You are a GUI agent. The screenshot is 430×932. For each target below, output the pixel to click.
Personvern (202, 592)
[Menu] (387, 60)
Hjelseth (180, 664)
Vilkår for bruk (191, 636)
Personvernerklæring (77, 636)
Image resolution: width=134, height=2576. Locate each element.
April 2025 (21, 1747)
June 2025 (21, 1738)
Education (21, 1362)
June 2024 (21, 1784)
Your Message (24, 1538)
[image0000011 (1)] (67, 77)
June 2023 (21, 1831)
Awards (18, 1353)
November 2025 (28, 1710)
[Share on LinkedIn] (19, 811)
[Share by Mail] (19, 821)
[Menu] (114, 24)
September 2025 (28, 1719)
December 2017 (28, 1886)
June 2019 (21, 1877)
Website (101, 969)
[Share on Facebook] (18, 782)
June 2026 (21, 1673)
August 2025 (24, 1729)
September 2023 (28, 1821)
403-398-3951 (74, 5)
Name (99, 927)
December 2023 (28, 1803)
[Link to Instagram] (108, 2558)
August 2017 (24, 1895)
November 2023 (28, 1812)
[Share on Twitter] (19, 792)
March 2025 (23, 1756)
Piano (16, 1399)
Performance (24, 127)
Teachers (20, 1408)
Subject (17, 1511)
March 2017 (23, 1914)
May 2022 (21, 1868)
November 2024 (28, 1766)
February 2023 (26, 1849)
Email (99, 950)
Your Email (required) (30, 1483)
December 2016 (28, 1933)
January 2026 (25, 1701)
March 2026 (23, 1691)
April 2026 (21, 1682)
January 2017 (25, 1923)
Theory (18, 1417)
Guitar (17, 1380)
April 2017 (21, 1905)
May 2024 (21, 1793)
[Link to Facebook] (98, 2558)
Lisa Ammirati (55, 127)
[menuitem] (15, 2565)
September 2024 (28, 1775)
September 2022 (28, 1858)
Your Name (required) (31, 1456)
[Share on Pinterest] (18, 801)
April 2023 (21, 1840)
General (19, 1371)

:::

**TO DO:**
What is the number of lines in the data above that contain the word "December"? Report the figure only.

**ANSWER TO THIS TASK:**
3